• **RECORD EXCERPTS**:
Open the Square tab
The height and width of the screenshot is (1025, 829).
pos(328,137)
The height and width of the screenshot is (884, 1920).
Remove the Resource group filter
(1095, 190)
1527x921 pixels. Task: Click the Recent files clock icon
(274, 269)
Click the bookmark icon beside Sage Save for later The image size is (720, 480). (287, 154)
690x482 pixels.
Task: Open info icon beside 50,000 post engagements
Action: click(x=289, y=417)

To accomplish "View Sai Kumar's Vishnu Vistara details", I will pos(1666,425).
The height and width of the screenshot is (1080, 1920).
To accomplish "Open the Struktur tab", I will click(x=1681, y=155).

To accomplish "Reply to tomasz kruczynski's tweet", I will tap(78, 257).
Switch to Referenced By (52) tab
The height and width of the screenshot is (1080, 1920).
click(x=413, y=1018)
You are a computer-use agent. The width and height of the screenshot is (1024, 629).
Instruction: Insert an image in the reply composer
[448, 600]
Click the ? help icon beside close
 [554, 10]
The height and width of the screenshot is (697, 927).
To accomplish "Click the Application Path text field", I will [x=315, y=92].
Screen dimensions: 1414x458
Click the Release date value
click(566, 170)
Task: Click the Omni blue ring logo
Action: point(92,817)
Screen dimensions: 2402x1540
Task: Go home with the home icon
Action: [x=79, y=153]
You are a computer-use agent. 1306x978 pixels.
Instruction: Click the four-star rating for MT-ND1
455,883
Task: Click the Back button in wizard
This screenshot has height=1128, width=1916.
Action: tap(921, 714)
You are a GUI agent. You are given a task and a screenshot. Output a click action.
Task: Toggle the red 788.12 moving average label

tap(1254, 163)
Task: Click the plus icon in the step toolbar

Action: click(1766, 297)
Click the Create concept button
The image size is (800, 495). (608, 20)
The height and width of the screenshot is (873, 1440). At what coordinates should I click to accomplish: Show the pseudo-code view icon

• **GOAL**:
Please copy all of the entries above word for word.

• **FULL RESPONSE**:
Open the Square tab
The height and width of the screenshot is (1025, 829).
pos(328,137)
The height and width of the screenshot is (884, 1920).
Remove the Resource group filter
(1095, 190)
1527x921 pixels. Task: Click the Recent files clock icon
(274, 269)
Click the bookmark icon beside Sage Save for later The image size is (720, 480). (287, 154)
690x482 pixels.
Task: Open info icon beside 50,000 post engagements
Action: click(x=289, y=417)

To accomplish "View Sai Kumar's Vishnu Vistara details", I will pos(1666,425).
The height and width of the screenshot is (1080, 1920).
To accomplish "Open the Struktur tab", I will click(x=1681, y=155).

To accomplish "Reply to tomasz kruczynski's tweet", I will tap(78, 257).
Switch to Referenced By (52) tab
The height and width of the screenshot is (1080, 1920).
click(x=413, y=1018)
You are a computer-use agent. The width and height of the screenshot is (1024, 629).
Instruction: Insert an image in the reply composer
[448, 600]
Click the ? help icon beside close
 [554, 10]
The height and width of the screenshot is (697, 927).
To accomplish "Click the Application Path text field", I will [x=315, y=92].
Screen dimensions: 1414x458
Click the Release date value
click(566, 170)
Task: Click the Omni blue ring logo
Action: point(92,817)
Screen dimensions: 2402x1540
Task: Go home with the home icon
Action: [x=79, y=153]
You are a computer-use agent. 1306x978 pixels.
Instruction: Click the four-star rating for MT-ND1
455,883
Task: Click the Back button in wizard
This screenshot has height=1128, width=1916.
Action: tap(921, 714)
You are a GUI agent. You are given a task and a screenshot. Output a click action.
Task: Toggle the red 788.12 moving average label

tap(1254, 163)
Task: Click the plus icon in the step toolbar

Action: click(1766, 297)
Click the Create concept button
The image size is (800, 495). (608, 20)
The height and width of the screenshot is (873, 1440). At what coordinates should I click to accomplish: Show the pseudo-code view icon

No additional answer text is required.